Daten sammeln mit Logger-Technik

Worum geht es auf den gerade mal 120 Seiten? Um erstaunlich viel! Wer meint, in diesem Buch zu erfahren, wie heute mit raffiniert ausgerüsteten Vögeln geforscht wird – mit Vögeln, die also am Bein oder im Gefieder sogenannte Datenlogger tragen – liegt zwar unbedingt richtig, greift allerdings zu kurz. – Aber dazu später.

Der Autor Stefan Garthe und die Autorin Ulrike Kubetzki haben viele ihrer Forschungsjahre dem Verhalten und den Lebensbedingungen von Meeresvögeln gewidmet, insbesondere den Pinguinen und Basstölpeln.³ In diesem Buch berichten sie in angenehm schnörkelloser Sprache über die Entstehung und Entwicklung von Datenloggern für ornithologische Fragestellungen.

Über dem Meer fliegt ein weißer Vogel mit schwarzem Kopf und schmalem Schnabel, er schaut auf die Wasseroberfläche.

Fluss-Seeschwalbe mit winzigem Datenlogger am linken Bein, rechts ist sie beringt (Foto: E. Brüser)

Diese Geräte sammeln bestimmte physikalische Messdaten und helfen so, die Wege und Lebensgewohnheiten von Tieren zu verfolgen.
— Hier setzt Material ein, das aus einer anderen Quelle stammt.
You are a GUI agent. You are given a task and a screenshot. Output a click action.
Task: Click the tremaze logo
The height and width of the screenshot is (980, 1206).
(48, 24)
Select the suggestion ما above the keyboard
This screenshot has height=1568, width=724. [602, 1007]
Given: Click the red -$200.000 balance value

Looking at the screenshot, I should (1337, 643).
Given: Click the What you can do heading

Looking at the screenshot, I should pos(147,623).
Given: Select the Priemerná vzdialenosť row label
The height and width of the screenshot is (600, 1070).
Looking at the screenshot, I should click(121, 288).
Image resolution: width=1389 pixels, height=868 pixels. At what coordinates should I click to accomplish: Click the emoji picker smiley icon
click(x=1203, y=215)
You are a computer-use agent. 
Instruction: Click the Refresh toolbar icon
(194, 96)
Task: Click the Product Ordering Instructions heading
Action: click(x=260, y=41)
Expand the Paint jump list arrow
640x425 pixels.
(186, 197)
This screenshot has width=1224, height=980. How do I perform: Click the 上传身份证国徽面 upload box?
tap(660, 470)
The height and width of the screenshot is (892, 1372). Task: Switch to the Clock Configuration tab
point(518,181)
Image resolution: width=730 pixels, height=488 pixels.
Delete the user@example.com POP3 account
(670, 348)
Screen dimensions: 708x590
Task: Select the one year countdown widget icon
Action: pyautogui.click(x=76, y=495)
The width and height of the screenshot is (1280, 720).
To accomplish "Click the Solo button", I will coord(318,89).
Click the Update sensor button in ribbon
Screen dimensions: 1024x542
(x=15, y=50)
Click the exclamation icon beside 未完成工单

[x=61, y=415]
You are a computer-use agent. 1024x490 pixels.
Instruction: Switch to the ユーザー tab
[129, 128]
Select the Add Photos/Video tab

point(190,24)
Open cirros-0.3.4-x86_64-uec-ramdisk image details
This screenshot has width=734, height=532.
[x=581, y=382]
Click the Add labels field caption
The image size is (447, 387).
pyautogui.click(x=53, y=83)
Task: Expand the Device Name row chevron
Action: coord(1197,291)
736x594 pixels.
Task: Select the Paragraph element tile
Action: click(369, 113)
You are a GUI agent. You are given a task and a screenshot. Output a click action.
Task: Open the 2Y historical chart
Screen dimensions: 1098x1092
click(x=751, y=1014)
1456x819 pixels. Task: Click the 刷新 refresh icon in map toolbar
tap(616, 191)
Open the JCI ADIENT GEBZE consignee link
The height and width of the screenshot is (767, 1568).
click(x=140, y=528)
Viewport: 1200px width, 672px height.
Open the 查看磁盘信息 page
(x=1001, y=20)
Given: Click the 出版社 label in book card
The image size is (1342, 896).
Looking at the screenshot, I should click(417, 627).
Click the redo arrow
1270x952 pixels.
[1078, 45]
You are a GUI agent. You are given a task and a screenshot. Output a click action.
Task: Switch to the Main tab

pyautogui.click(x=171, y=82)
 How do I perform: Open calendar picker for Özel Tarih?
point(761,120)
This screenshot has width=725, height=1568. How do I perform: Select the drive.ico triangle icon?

Die Logger-Technik hat die farbliche Markierung und die Beringung von Vögeln nicht vollständig ersetzen, bringt aber eine ganz neue Dimension in die biologische Wildtierforschung.

Die Gründe erklärt das zweiköpfige Autorenteam anschaulich in dem Kapitel Eine Erfolgsgeschichte: Alles begann mit Pinguinen. Wir erfahren zunächst, wie wichtig Visionen, Ehrgeiz und Durchhaltevermögen einzelner Forschender sind. Anschließend geht es um technische Details:

Die Datenspeicher, mit denen Vögel fliegen, sich fortpflanzen und ernähren müssen, dürfen nicht hinderlich sein. Sie sind in den letzten 30 Jahren immer kleiner und komfortabler geworden sind: Anfangs wurden die kräftigen Pinguine mit ihnen ausgerüstet, heute gibt es 1-Gramm leichte Geräte.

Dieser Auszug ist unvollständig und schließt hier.